En rappelant que dans notre monde actuel, rien ne se résoudra sans la technologie, une initiative telle que Project Liberty a pour objectif “d’imaginer le futur de la technologie, de la gouvernance et de la culture pour créer des démocraties plus inclusives et une économie plus juste”. Mais il y a urgence, car la technologie avance très vite et elle avance maintenant. Bien sûr, il serait facile de reproduire ce que font les États-Unis ou la Chine en matière de technologie, mais Frank McCourt préfère placer ses espoirs dans une troisième voie, l’Europe. “Le positionnement de l’Europe est unique et sa préoccupation pour le respect des données privées bien réelle”.

“Il ne s’agit pas seulement de technologie, mais d’éthique et de citoyenneté”

Pour Mathias Vicherat, il y a indéniablement un coup d’accélérateur à enclencher au niveau des universités : “grâce à ce partenariat, Sciences Po pourra concrétiser des projets de recherches avancées et recruter de nouveaux chercheurs et étudiants”. La conférence a d’ailleurs été l’occasion de rappeler que dans le cadre de l’octroi de la subvention de 25 millions de dollars sur 10 ans du McCourt Institute intégrée au partenariat, 17 projets financés et 28 chercheurs bénéficiaires en 2022 ont été sélectionnés directement par les comités de pilotage de Sciences Po et Georgetown et pourront mener leurs travaux en conservant leur entière indépendance académique. 

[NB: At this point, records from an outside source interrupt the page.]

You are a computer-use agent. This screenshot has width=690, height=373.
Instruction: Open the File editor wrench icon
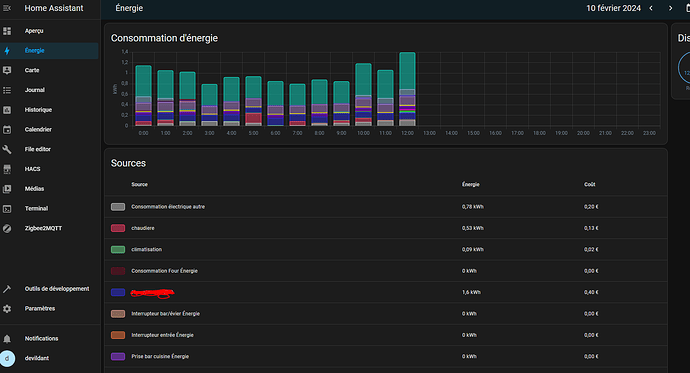(7, 150)
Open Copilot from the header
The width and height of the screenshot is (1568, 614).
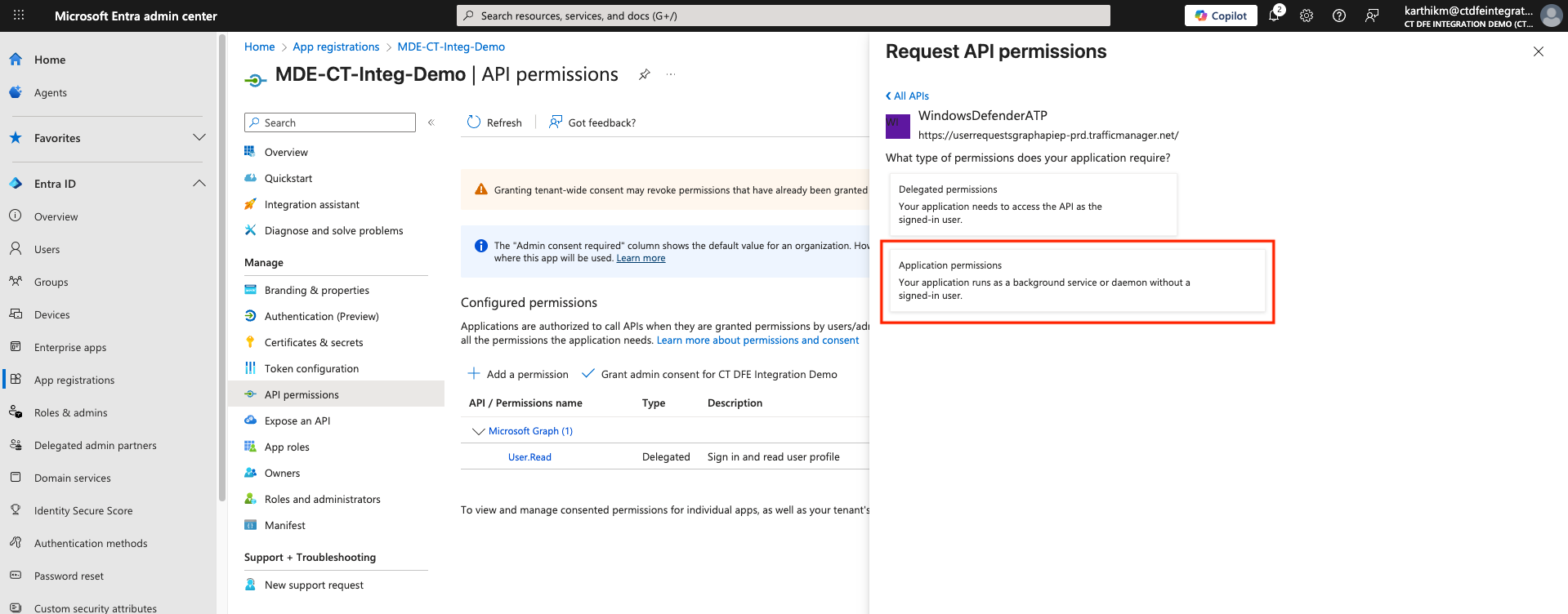[1221, 16]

En rappelant également les méfaits et conséquences des problèmes de gouvernance technologique, Mathias Vicherat a notamment insisté sur la grande méfiance à observer à l’égard des fake news, particulièrement en situation de conflit, en citant pour exemple celle que le gouvernement russe a laissé croire aux médias sur le fait que les universités européennes voulaient expulser les étudiants russes. “C’est faux, nous n’avons aucune intention de les expulser, nous nous préoccupons de leur situation. De plus, notre école va accueillir des étudiantes et étudiants ukrainiens via notre programme Welcome Refugees et des chercheurs en exil en lien avec le Programme PAUSE (Programme d’aide à l’Accueil en Urgence des Scientifiques en Exil) , car c’est l’un des rôles-clés de notre université”, a-t-il rappelé.

Technologie et bien commun à la lumière des sciences sociales

La discussion s’est ensuite poursuivie toute une demi-journée au travers de panels portant sur les différentes voies vers une nouvelle infrastructure de l’Internet et le rôle de la recherche pour améliorer la gouvernance numérique dans le développement de nouvelles technologies. “Transformer les infrastructures du web, c’est très important, mais cela ne peut pas se faire sans une compréhension et une articulation très étroite avec les connaissances que peuvent apporter les sciences sociales”, a commenté Dominique Cardon, professeur de sociologie et directeur du médialab de Sciences Po.

Alors qu’on l’interrogeait sur la manière dont il faudrait envisager une stratégie à l’échelle européenne en matière de Web3, Manuel Heitor, ministre portugais de la Science, de la Technologie et l’Enseignement supérieur, a rappelé que les efforts doivent avant tout rester collectifs. “Je pense que l'association transatlantique d’une école européenne spécialisée en sciences sociales comme Sciences Po, avec une université telle que Georgetown, aura une portée essentielle, nous en avons besoin, une stratégie doit être construite (...) et j’espère que le McCourt Institute va provoquer le changement”.